[start]

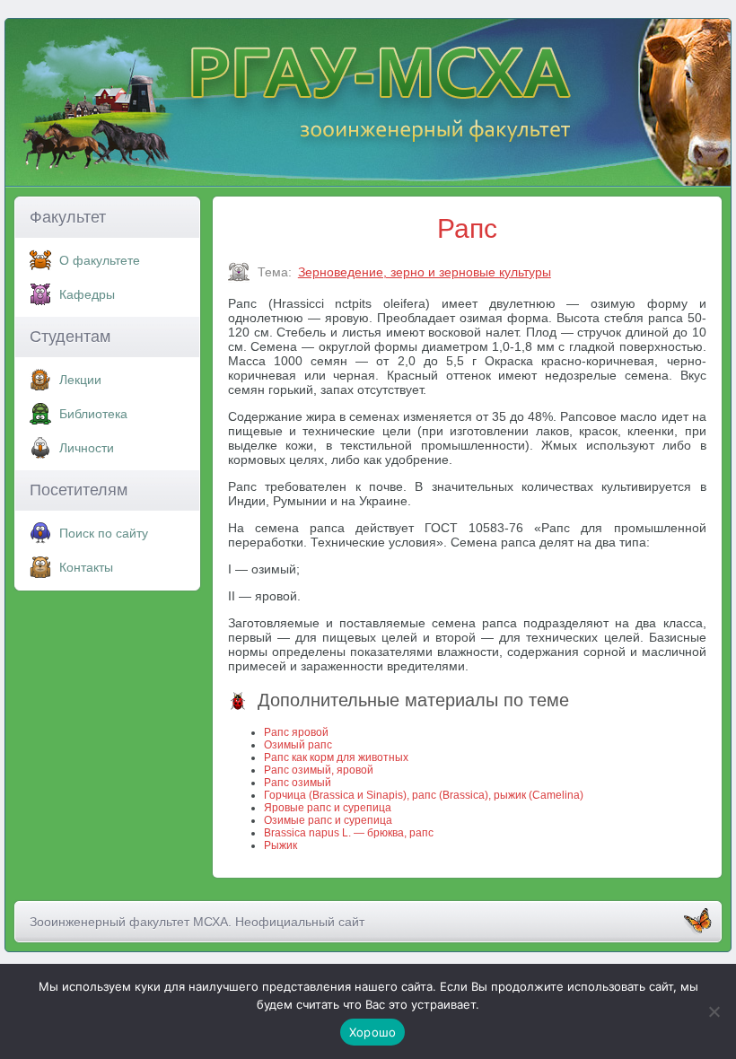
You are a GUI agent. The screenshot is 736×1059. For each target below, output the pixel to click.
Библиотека (93, 414)
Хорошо (373, 1032)
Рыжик (280, 845)
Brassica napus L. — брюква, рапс (349, 833)
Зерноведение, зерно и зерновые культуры (424, 272)
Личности (86, 448)
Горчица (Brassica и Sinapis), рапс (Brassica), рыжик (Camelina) (423, 795)
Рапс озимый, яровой (318, 770)
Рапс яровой (296, 732)
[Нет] (714, 1011)
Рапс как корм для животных (336, 757)
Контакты (86, 567)
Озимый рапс (298, 745)
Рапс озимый (297, 782)
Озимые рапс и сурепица (328, 820)
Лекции (80, 379)
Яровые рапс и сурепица (327, 807)
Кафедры (87, 294)
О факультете (99, 260)
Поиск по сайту (103, 533)
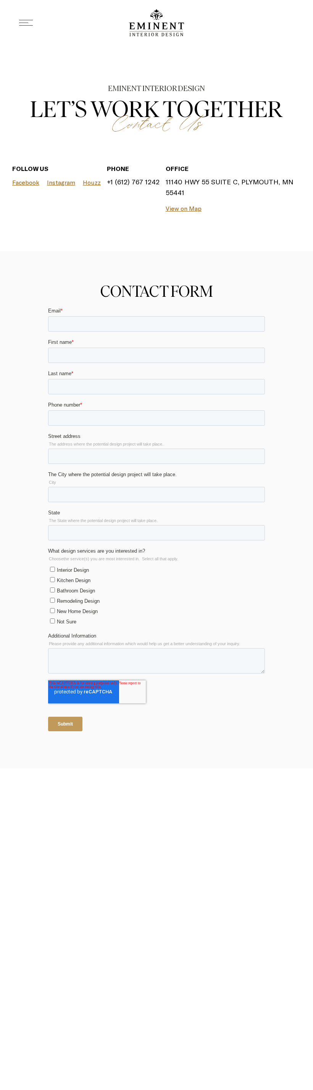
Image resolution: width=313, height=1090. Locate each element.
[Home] (156, 22)
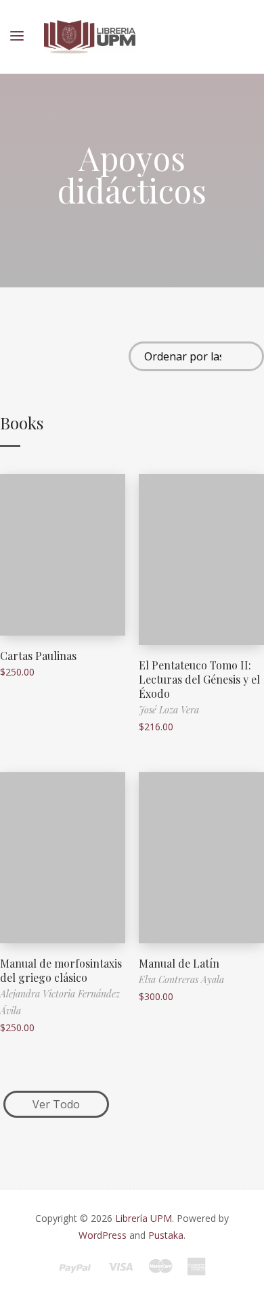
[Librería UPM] (89, 36)
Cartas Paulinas (38, 655)
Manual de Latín (179, 963)
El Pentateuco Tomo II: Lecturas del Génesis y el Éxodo (199, 679)
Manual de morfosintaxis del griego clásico (61, 970)
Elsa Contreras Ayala (181, 979)
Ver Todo (56, 1104)
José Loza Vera (169, 709)
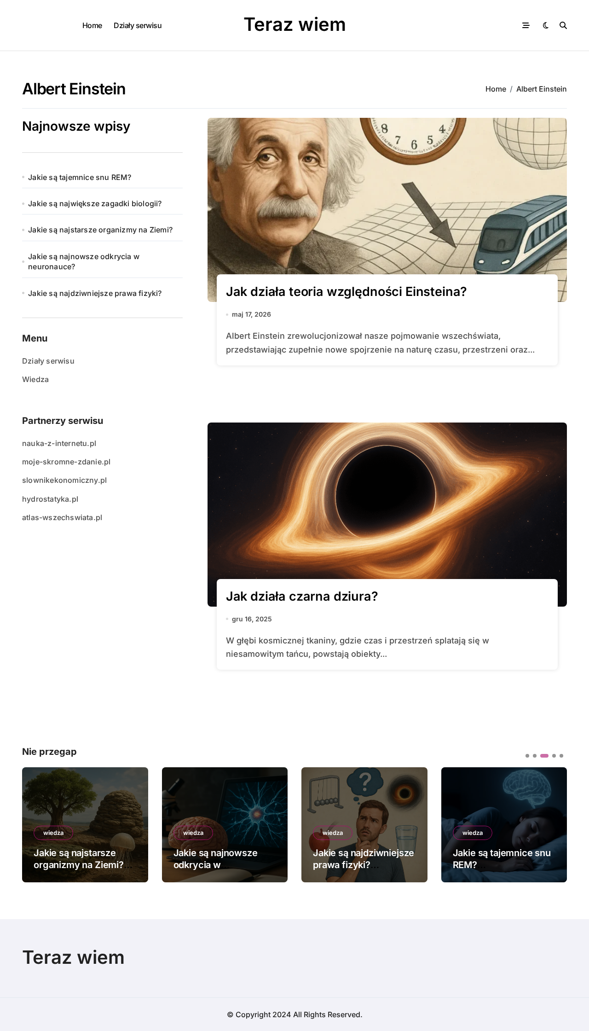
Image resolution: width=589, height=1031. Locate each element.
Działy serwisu (138, 25)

[end]

**Objective**
Please reproduce all of the material above with "Locate each element" swapped for "Find each element", leaving everything else unchanged and omitting the pictures.

**Solution to this exercise**
You are a GUI agent. The screenshot is 736×1059. For each target below, output the pixel to click.
Библиотека (93, 414)
Хорошо (373, 1032)
Рыжик (280, 845)
Brassica napus L. — брюква, рапс (349, 833)
Зерноведение, зерно и зерновые культуры (424, 272)
Личности (86, 448)
Горчица (Brassica и Sinapis), рапс (Brassica), рыжик (Camelina) (423, 795)
Рапс озимый, яровой (318, 770)
Рапс яровой (296, 732)
[Нет] (714, 1011)
Рапс как корм для животных (336, 757)
Контакты (86, 567)
Озимый рапс (298, 745)
Рапс озимый (297, 782)
Озимые рапс и сурепица (328, 820)
Лекции (80, 379)
Яровые рапс и сурепица (327, 807)
Кафедры (87, 294)
О факультете (99, 260)
Поиск по сайту (103, 533)
Image resolution: width=313, height=1090. Find each element.
[Home] (156, 22)
[Librería UPM] (89, 36)
Cartas Paulinas (38, 655)
Manual de Latín (179, 963)
El Pentateuco Tomo II: Lecturas del Génesis y el Éxodo (199, 679)
Manual de morfosintaxis del griego clásico (61, 970)
Elsa Contreras Ayala (181, 979)
Ver Todo (56, 1104)
José Loza Vera (169, 709)
Image resolution: width=589, height=1031. Find each element.
Działy serwisu (138, 25)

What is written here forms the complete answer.